MCL1

MCL1

Overview

MCL1 encodes Mcl-1 (myeloid cell leukemia 1), a member of the BCL-2 family of apoptosis regulators. It is best known as an anti-apoptotic protein that helps cells survive by restraining the intrinsic mitochondrial cell-death pathway. In cancer biology, MCL1 is frequently studied because many tumor cells rely on Mcl-1 to evade apoptosis, maintain survival under stress, and resist therapy. As a result, MCL1 has become an important target in drug discovery, especially in malignancies where resistance to other BCL-2 family inhibitors is a concern.

Biologically, Mcl-1 functions within a network that includes BCL-2, BCL-xL, and BH3-only proteins such as NOXA. Its expression is often tightly regulated and can change rapidly in response to signaling pathways that control transcription, translation, and protein stability. Because of this short-lived nature, Mcl-1 is a frequent point of convergence for therapies that suppress survival signaling, including CDK9/CDK12/13 inhibition, and for combination strategies involving venetoclax, BCL-XL inhibitors, PI3K pathway inhibition, or immunotherapy approaches such as CAR-T cells and NK cells.

Focus of Latest Publications

Recent publications have continued to position MCL1 as a central anti-apoptotic target in cancer and immune-cell biology. Several studies focused on the development of direct Mcl-1 inhibitors. One report described novel sophocarpine derivatives as potential dual Bcl-2 and Mcl-1 inhibitors for hepatocellular carcinoma, referencing the selective Mcl-1 inhibitor AZD5991 as a comparator in the broader therapeutic context. Another study reported a novel tetrahydro-β-carboline Mcl-1 inhibitor with antitumor activity and the ability to overcome cisplatin resistance, reinforcing the idea that Mcl-1 blockade may help address drug resistance rather than simply improve potency.

MCL1 was also examined as part of combination and pathway-based apoptosis strategies. In acute myeloid leukemia research, inhibition of BCL-2 and PI3K signaling enhanced the cytotoxicity of gemtuzumab ozogamicin, with cell-line-dependent changes in apoptotic regulators including MCL-1 and p53. In T-ALL, investigators evaluated sensitivity to venetoclax (BCL-2), A1331852 (BCL-XL), AZD5991 (MCL-1), and dual BCL-2/BCL-XL inhibition, including combinations with natural killer (NK) cells, highlighting MCL1 as one arm of a broader BH3-mimetic strategy.

A separate mechanistic study showed that inhibition of CDK9 or CDK12/13 rapidly downregulated the short-lived anti-apoptotic proteins Mcl1 and Bfl1/A1 in Jurkat leukemia cells and SUDHL1 lymphoma cells, while BCL-2 and BCL-xL were not affected. This supports a transcriptional dependency of MCL1 expression and explains why CDK-Targeted therapies such as atuveciclib, AZD4573, THZ531, and SR4835 are often discussed in relation to apoptosis induction. In another study, Aurora kinase A overexpression promoted T-lymphocyte apoptosis through the NOXA/MCL-1 pathway, linking MCL1 to immune-cell survival as well as cancer cell biology.

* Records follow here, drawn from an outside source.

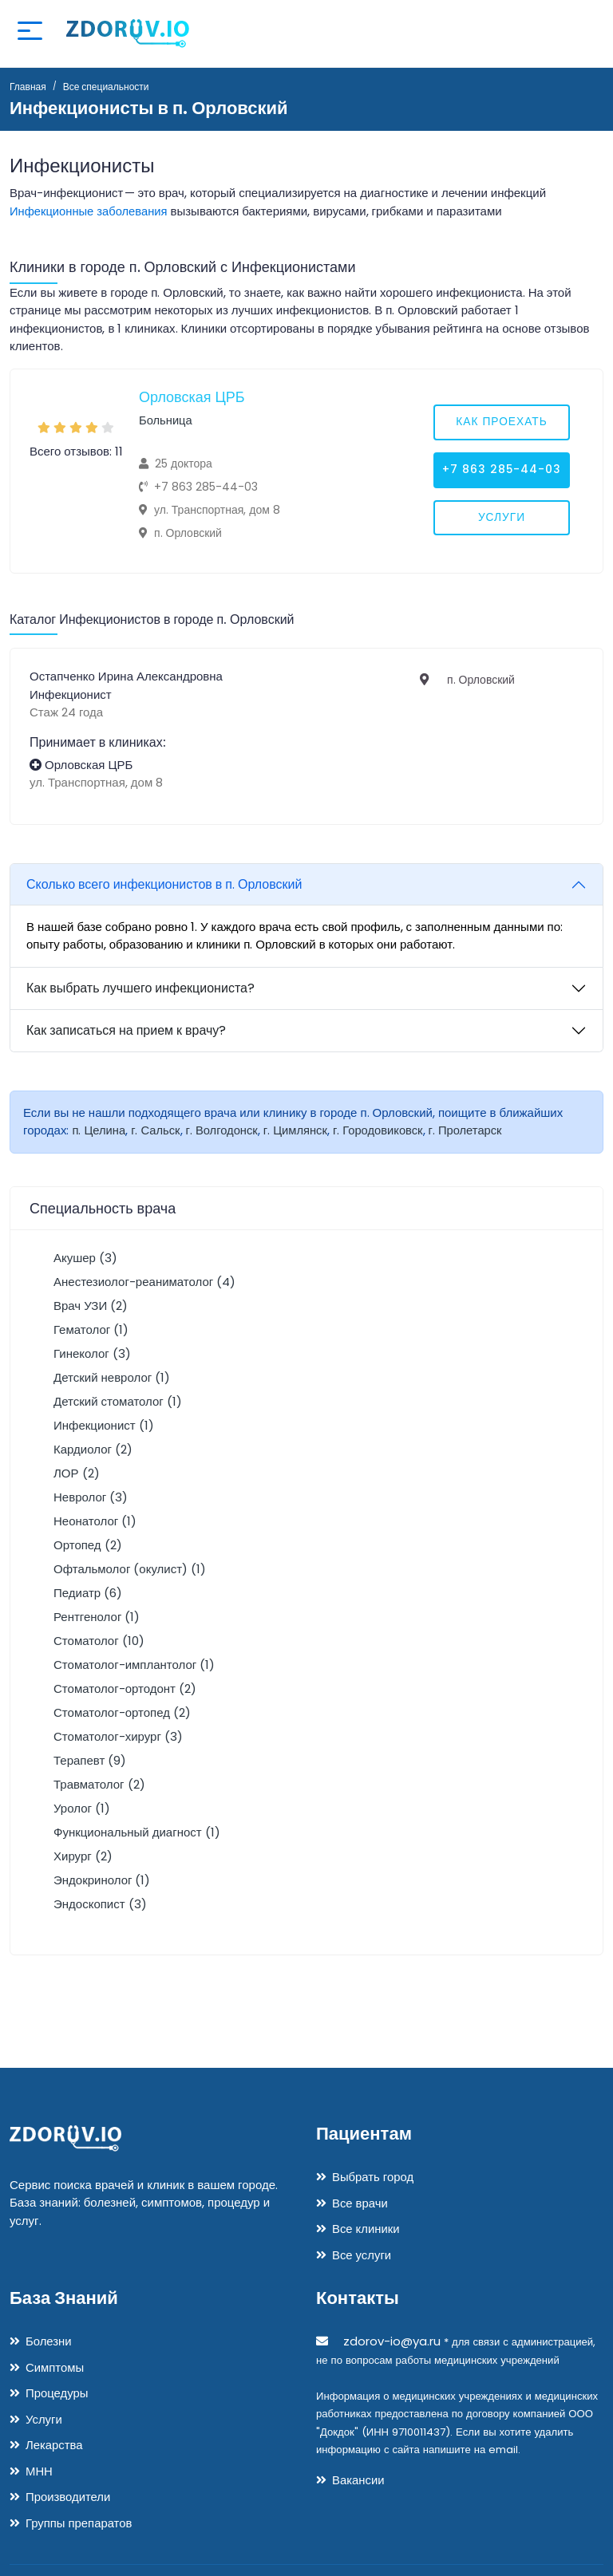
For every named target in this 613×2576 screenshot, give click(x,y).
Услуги (501, 519)
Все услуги (362, 2255)
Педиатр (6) (87, 1592)
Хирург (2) (83, 1856)
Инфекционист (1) (103, 1425)
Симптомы (55, 2367)
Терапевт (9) (89, 1760)
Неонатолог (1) (94, 1521)
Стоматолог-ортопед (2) (122, 1712)
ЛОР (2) (76, 1473)
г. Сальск (156, 1130)
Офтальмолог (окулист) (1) (129, 1568)
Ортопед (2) (87, 1545)
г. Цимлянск (299, 1130)
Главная (28, 86)
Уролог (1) (81, 1808)
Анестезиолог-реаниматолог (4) (144, 1281)
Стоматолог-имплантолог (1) (134, 1664)
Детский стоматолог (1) (117, 1401)
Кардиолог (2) (92, 1449)
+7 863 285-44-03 (502, 471)
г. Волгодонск (224, 1130)
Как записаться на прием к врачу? (126, 1030)
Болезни (49, 2341)
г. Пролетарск (471, 1130)
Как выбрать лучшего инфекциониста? (140, 988)
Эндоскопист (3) (100, 1904)
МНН (39, 2471)
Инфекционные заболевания (90, 211)
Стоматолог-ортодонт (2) (124, 1688)
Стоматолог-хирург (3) (118, 1736)
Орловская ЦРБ (192, 397)
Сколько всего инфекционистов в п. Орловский (164, 884)
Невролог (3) (90, 1497)
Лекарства (54, 2444)
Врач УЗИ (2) (90, 1305)
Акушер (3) (85, 1257)
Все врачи (360, 2203)
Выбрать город (373, 2176)
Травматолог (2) (99, 1784)
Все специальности (106, 86)
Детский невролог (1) (111, 1377)
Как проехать (501, 423)
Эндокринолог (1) (101, 1880)
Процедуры (57, 2393)
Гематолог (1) (91, 1329)
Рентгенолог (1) (96, 1616)
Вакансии (358, 2479)
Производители (68, 2496)
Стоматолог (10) (98, 1640)
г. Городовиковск (383, 1130)
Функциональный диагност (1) (136, 1832)
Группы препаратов (79, 2523)
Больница (166, 420)
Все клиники (366, 2228)
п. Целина (99, 1130)
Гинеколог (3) (92, 1353)
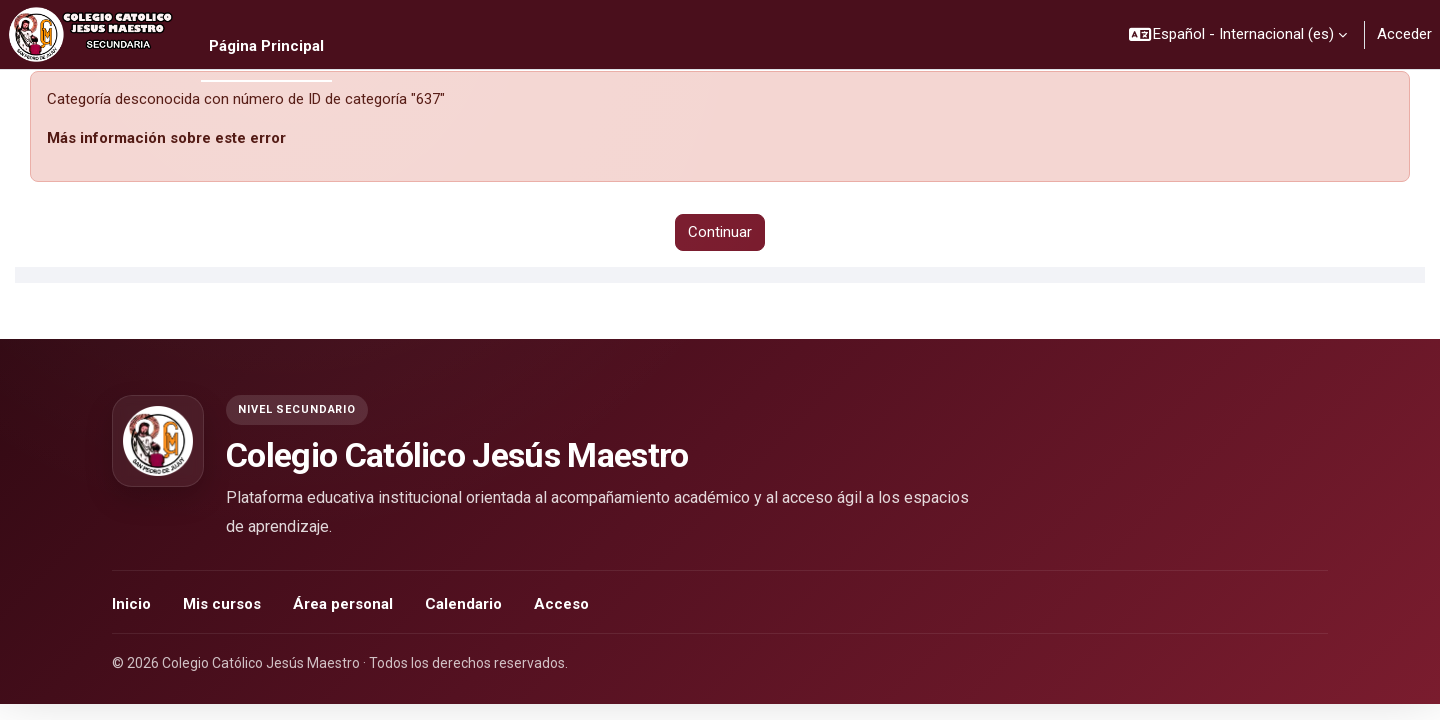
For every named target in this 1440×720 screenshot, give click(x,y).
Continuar (720, 232)
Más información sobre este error (166, 138)
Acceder (1404, 34)
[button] (1239, 34)
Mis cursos (222, 604)
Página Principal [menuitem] (266, 46)
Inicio (131, 604)
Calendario (463, 604)
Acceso (561, 604)
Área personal (343, 604)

MCL1 also appeared in studies of tumour-immune crosstalk and the tumour microenvironment. Single-cell transcriptomic analysis of single-day nonactivated IL-18-armed CAR T cells showed upregulation of MCL1 alongside IL7R and KLF2, with suppression of inhibitory checkpoint genes such as PDCD1, TOX, and HAVCR2. This suggests that MCL1 may contribute to persistence or survival programs in engineered T cells. In another immunology-focused context, MCL1 was discussed in relation to T-lymphocytes, tumor infiltrating lymphocytes, and immune-based therapeutic strategies, including anti-CD28 stimulation and broader cancer immunotherapy settings.

Additional studies used computational and cell-based approaches to explore MCL1-associated anticancer activity. berberine chloride was reported to have favorable docking interactions with multiple cancer-related targets, including MCL1 complexes, in breast cancer models such as MDA-MB-231 and 4T1 cells. Nobiletin was shown to induce apoptosis in A549 cells by mimicking BH3-only proteins and downregulating anti-apoptotic proteins including BCL-2 and MCL-1. Across these studies, MCL1 consistently emerged as a survival factor whose inhibition or downregulation can sensitize cancer cells to apoptosis and improve responses to other therapies.